Text block
((

These Norsemen, warriors and settlers both, moved down the coasts and
southward, to establish themselves in strength in the Isle of Man and
eventually to found in Ireland the city of Dublin, where their king sat.
That kingship even for a short time linked up with the Norse kingdom based
on York. The power was ephemeral, but the settlements were long lasting,
and it is to these Norse-Gaels that we can look for the arrival of some
of our forebears. They were said to be a hybrid race from Norse fathers
and Gaelic mothers, who appear to have settled the Whithorn area in the
early 900s, thence spreading around our coasts and into the higher
valleys. The Icelandic Njal's Saga tells of Kari Solmundarsson wintering
at Hvitsborg, or Whithorn, with earl Malcolm soon after the battle of
Clontarf in 1014, and by 1034 there was recorded the death of Suibne, king
of the Galwegians and son of Kenneth. The Orkneyinga Saga says that the
next king, Thorfin the Mighty, resided in turn in Caithness and in
Gaddgedler, where England and Scotland meet. In 1054 the Norse fleet
sailed under the command of a Norseman, MacScelling; ships and men were of
the Gallgaedel, of Arran, Man, Kintyre and the Alban seaboard. So as the
Norman Conquest was coming up on the southern horizon, Norse-Gaelic Macs
of the Gall-Gaedel, or far-away Gaels, were thoroughly at home in Wigtown
and probably Kirkcudbright too, whether they called themselves Galwegians
or Gall-Gaels or whether they called Galloway by the earlier forms of
Gaddgedler or Gall-Gaedel or even Galwedia or Gallwitheia. It was by all
accounts a cosmopolitan, if rough, community, with Welsh, Irish, Anglian,
Danish, Norse and certainly Gaelic roots, part pagan and part Christian,
making a wild and often dangerous living in an isolated but precarious
political independence.
One historian has said that the history of Galloway is a blank from the
time when the father of Kenneth I was slain upon the borders of Kyle, in
844, until the days of David I, who ruled Scotland from 1124 to 1153.

))

What you will do
(a) In the Galloway passage, whose death is recorded by 1034, and how is he described?
(b) Do these statements agree with the Galloway passage? For each, answer yes or no and quote the deciding words. (i) The Norse-Gaels appear to have settled the Whithorn area in the early 900s. (ii) The Norse fleet of 1054 was commanded by Thorfin the Mighty. (iii) The community in Galloway was wholly Christian.
(c) Please carry on the Galloway passage from its last sentence.

Data segment

((

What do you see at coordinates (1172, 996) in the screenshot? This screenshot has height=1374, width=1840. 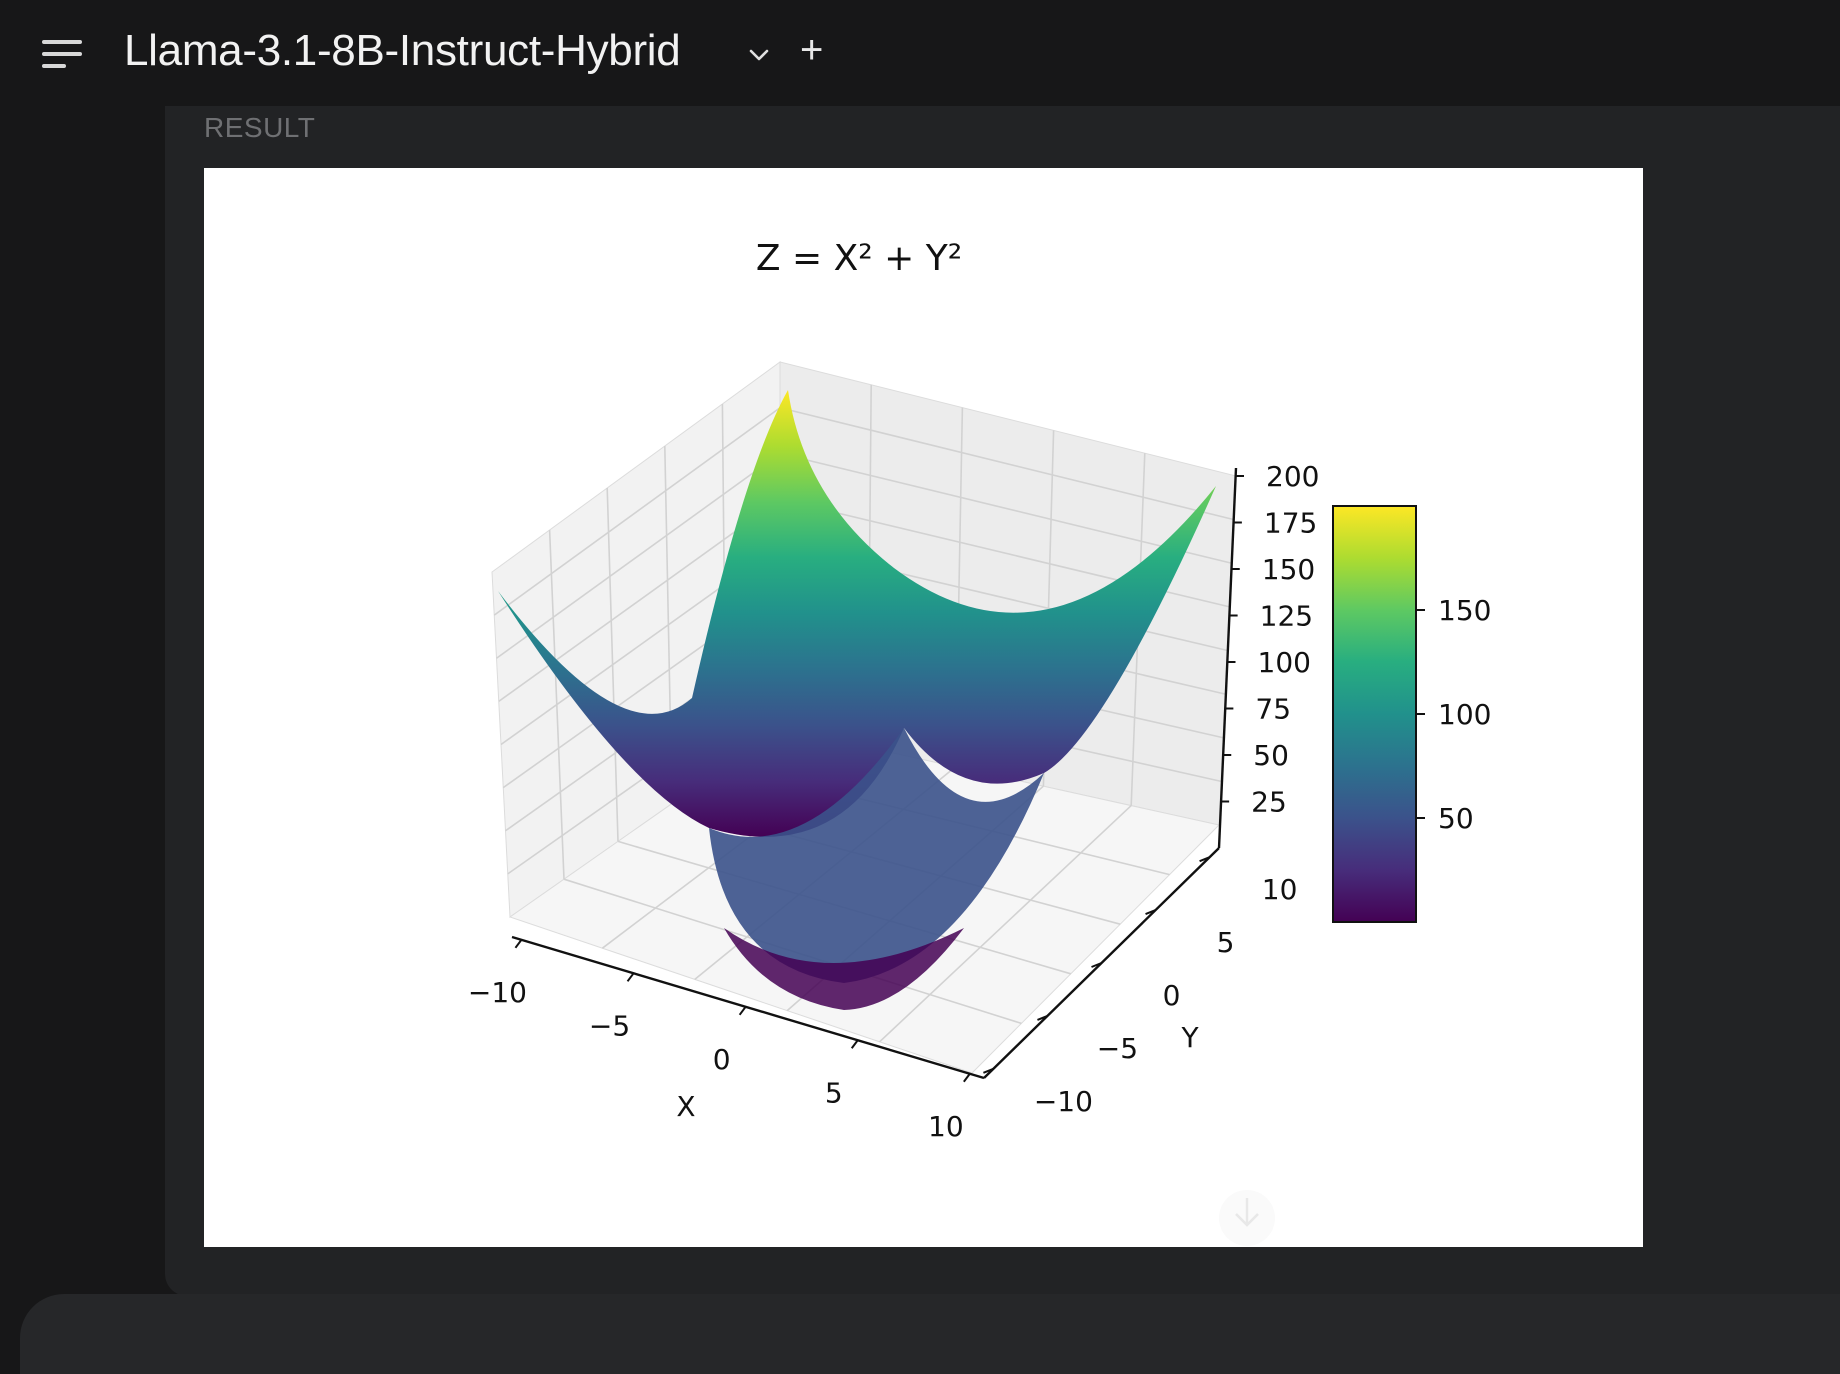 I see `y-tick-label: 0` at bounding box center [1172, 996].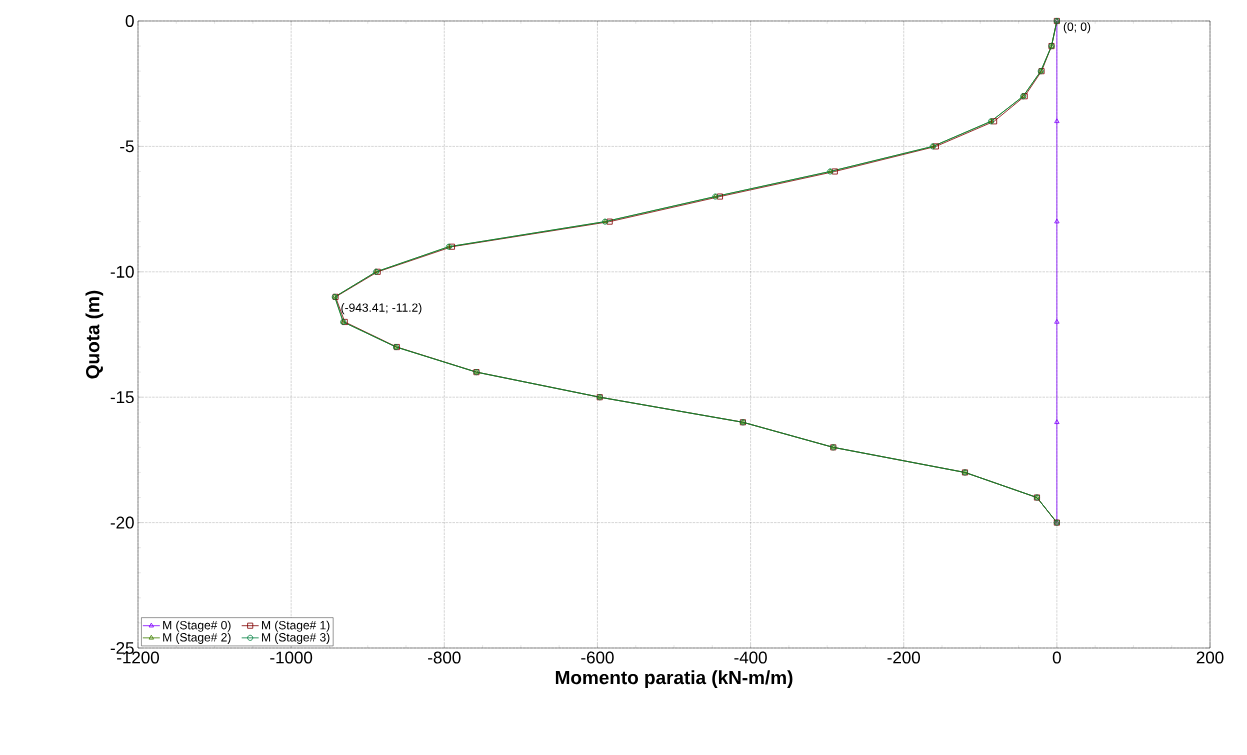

))

Exercise responses
(a) Suibne, king of the Galwegians and son of Kenneth.

(b)
(i) Yes: "appear to have settled the Whithorn area in the early 900s"
(ii) No: "sailed under the command of a Norseman, MacScelling"
(iii) No: "part pagan and part Christian"

(c)
Other sources than the written document have helped to make the Dark Ages
less dark, by combining the efforts of archaeologists, linguists,
place-name specialists and historians. Even legend can, with great care,
sometimes be effectively woven into the final fabric. But as that period
ended, Malcolm's campaigns in 1197 took Carrick, today's Southern
Ayrshire, into the Scottish kingdom, and established a boundary that still
defines Galloway. Fergus was at this time (pre 1136 - 1161) the ruler of
Galloway. He was born in Galloway, his father probably being named
Somerled, a name frequent among the Gaelic-Norse. One of the sons of
Fergus was Gilbert, who held Kirkcudbright. The other was Uchtred who had
Wigtown from 1161 to 1174, when he was murdered by his brother, and who,
like his father, had favored the Norman introduction of feudalism. But all in all, it is fairly clear that our corner of today's Scotland was
ever an independently minded realm, although freedom in any modern sense
was surely notable only by its absence. Wars, raiding, and slave trading
were then very normal facts of European life.
|
| A Later Record of Galloway |
|
In 1821 the New Edinburgh Encyclopaedia said, of Wigtownshire, "The people
of this county are industrious, moral, intelligent and enterprising."
While this is very pleasing to hear, it goes on to say that they "have
from the remotest antiquity been a warlike people." And also that "the
present inhabitants can trace back their descent through many generations.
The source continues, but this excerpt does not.